Your ovaries are responsible for producing estrogen. If they fail to produce the hormone or if they’re affected by any other condition, hormone therapy may be necessary.
These conditions may require supplemental estrogen:
- female hypogonadism, or decreased function of your ovaries
- failure of both of your ovaries
- an oophorectomy, or the removal of both of your ovaries
If you’ve had your ovaries removed, hormone therapy may be used to help ease symptoms of premature menopause. Sometimes, both your uterus and ovaries are removed. This is called a total hysterectomy.
Those medications aren’t always effective, and their side effects may be too severe. In those cases, a doctor may recommend using estrogen to treat osteoporosis, or bone loss.
Hormone therapy isn’t without its risks. In fact, hormone therapy isn’t used as widely as it once was because research began revealing risks with long-term use, such as cancer and heart risks.
However, thanks to these studies, doctors and medical researchers have a better understanding of who will benefit most from estrogen therapy and who should try other treatments.
The risk factors and side effects associated with estrogen use include:
- Blood clots. Estrogen increases your risk of blood clots, which can cause a stroke, a heart attack, and even death.
- Cancer. Estrogen may increase your risk of certain cancers, specifically breast cancer. Talk with a doctor about your personal health history, your family history, and your risk of breast cancer.
- Birth irregularities. If you’re using estrogen or hormone therapy and become pregnant, your pregnancy may end prematurely. If you’re able to carry a pregnancy to full term, birth irregularities are common for babies born to people using estrogen.
- Dense breast tissue. People who take estrogen may develop dense breast tissue. Dense tissue makes reading mammograms harder, so identifying breast cancer in its early stages may be difficult.
Doctors typically prescribe estrogen-only medication if you’ve had a hysterectomy but still have your ovaries.
If you haven’t had a hysterectomy, you’ll usually receive a combination estrogen-progesterone medication. That’s because estrogen-only treatments increase your risk of endometrial cancer.

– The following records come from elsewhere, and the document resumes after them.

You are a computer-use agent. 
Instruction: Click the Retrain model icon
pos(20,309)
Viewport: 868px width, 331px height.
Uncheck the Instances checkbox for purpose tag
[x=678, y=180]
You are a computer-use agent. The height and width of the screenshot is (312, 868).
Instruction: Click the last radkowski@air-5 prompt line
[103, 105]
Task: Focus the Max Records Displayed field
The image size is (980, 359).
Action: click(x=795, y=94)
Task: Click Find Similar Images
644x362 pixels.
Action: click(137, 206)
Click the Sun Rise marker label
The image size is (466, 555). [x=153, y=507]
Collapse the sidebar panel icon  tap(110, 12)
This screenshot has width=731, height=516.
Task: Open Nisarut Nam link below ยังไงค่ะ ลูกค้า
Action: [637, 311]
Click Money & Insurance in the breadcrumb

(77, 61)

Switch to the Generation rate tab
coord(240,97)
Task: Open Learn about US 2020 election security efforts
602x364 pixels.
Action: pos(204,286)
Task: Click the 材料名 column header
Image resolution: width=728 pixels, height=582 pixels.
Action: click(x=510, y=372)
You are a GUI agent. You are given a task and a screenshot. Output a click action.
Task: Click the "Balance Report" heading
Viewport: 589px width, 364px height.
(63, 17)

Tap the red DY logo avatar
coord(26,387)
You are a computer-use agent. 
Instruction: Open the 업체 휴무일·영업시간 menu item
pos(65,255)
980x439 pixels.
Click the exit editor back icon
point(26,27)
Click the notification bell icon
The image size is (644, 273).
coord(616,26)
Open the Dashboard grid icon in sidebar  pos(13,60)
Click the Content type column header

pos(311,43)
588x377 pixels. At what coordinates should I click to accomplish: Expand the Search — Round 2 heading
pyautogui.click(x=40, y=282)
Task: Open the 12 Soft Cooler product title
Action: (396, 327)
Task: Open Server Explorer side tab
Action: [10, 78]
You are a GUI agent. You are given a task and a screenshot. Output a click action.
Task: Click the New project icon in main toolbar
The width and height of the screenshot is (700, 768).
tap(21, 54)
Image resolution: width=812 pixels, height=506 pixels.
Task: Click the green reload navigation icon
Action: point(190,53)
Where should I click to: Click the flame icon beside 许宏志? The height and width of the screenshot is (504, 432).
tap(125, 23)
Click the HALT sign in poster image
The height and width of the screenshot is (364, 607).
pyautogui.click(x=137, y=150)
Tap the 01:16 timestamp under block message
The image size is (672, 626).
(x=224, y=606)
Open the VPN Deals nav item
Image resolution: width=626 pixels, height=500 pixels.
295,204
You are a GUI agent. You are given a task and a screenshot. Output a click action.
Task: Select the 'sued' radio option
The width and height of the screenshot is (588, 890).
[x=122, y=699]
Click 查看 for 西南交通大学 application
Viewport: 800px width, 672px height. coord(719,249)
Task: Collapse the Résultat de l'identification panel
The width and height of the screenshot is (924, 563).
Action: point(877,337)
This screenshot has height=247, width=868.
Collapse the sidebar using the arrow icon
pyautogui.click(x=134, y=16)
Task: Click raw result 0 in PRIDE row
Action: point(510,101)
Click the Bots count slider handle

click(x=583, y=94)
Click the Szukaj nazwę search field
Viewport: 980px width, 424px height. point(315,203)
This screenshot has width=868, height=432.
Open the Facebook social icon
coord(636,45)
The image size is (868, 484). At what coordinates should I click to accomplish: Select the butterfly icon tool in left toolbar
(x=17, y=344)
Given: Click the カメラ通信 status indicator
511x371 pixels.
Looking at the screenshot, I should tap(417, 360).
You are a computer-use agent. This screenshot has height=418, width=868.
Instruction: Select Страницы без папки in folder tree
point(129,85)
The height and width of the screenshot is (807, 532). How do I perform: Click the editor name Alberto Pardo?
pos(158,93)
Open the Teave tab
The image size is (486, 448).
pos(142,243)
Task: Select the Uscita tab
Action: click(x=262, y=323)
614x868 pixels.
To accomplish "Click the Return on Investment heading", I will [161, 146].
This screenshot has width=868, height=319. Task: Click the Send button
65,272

The endometrium is the lining of the uterus. Removing the uterus during a hysterectomy removes the risk of endometrial cancer.
What’s been approved by the Food and Drug Administration (FDA)?
The FDA approves all estrogen therapy medications. Some hormones are sold as “bio-identical hormones” and aren’t FDA approved.
They’re available without a prescription, and they’re not held to the same safety standards as prescription medications. Despite marketing claims, these hormones are also not more natural than the FDA-approved treatments.
The short-term benefits of estrogen therapy can help ease symptoms of several conditions and lower your risk of developing other conditions. However, there are health concerns related to hormone therapy.
Before you begin using estrogen, weigh the pros and cons of the treatment with a doctor. Use estrogen at the lowest dose you can and use it for as short a time as possible to reduce risks.
- may improve your vaginal health
- can help reduce your symptoms of menopause
- may promote your bone and heart health
- may increase your risk of certain cancers
- may increase your risk of blood clots, which can lead to heart disease or a stroke
- if taken while you’re pregnant, it may lead to a miscarriage or cause birth irregularities
While you can’t prevent your body’s natural hormone fluctuations, you can help ease the symptoms of estrogen loss. You can also take measures to prevent some of the complications of estrogen loss.
These strategies for managing estrogen loss include:
- Eating a balanced diet. Foods rich in calcium and vitamin D can boost bone health and help prevent osteoporosis.
- Considering a calcium supplement. Estrogen and calcium need each other to help build bone strength. Eat plenty of calcium-rich foods to give your body natural building blocks for your bones.
- Lifting weights. Strength training is a highly effective way to build bone strength and lower your risk of osteoporosis. If you’ve never done strength training, work with a certified physical trainer to create a routine.